Lin Ma Lin Ma - 3 months ago 73
Python Question

OneHotEncoder confusion in scikit learn

Using in Python 2.7 (miniconda interpreter). Confused by the example below about

OneHotEncoder
, confused why
enc.n_values_
output is
[2, 3, 4]
? If anyone could help to clarify, it will be great.

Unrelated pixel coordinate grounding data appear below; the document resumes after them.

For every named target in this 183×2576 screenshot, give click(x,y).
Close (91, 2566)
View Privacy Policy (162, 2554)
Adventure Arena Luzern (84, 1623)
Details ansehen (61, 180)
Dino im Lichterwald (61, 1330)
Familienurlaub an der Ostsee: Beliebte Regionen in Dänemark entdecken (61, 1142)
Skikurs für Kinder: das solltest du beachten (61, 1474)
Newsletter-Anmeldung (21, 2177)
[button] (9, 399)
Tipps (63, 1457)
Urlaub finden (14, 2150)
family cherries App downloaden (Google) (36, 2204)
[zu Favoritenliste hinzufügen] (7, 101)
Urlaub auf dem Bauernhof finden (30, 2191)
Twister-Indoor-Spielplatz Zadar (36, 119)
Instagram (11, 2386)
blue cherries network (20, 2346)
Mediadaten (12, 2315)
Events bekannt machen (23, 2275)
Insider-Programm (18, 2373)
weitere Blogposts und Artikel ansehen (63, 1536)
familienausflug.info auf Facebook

http://scikit-learn.org/stable/modules/generated/sklearn.preprocessing.OneHotEncoder.html

>>> from sklearn.preprocessing import OneHotEncoder
>>> enc = OneHotEncoder()
>>> enc.fit([[0, 0, 3], [1, 1, 0], [0, 2, 1], [1, 0, 2]])
OneHotEncoder(categorical_features='all', dtype=<... 'float'>,
handle_unknown='error', n_values='auto', sparse=True)
>>> enc.n_values_
array([2, 3, 4])
>>> enc.feature_indices_
array([0, 2, 5, 9])
>>> enc.transform([[0, 1, 1]]).toarray()
array([[ 1., 0., 0., 1., 0., 0., 1., 0., 0.]])


regards,
Lin

Answer

n_values is the number of values per feature.

In this example,

X = 0 0 3
    1 1 0
    0 2 1
    1 0 2

(X's shape is [n_samples, n_feature])

For the first feature, there are 2 values: 0, 1;

For the second feature, there are 3 values: 0, 1, 2.

For the third feature, there are 4 values: 0, 1, 2, 3.

Therefore, enc.n_values_ is [2, 3, 4].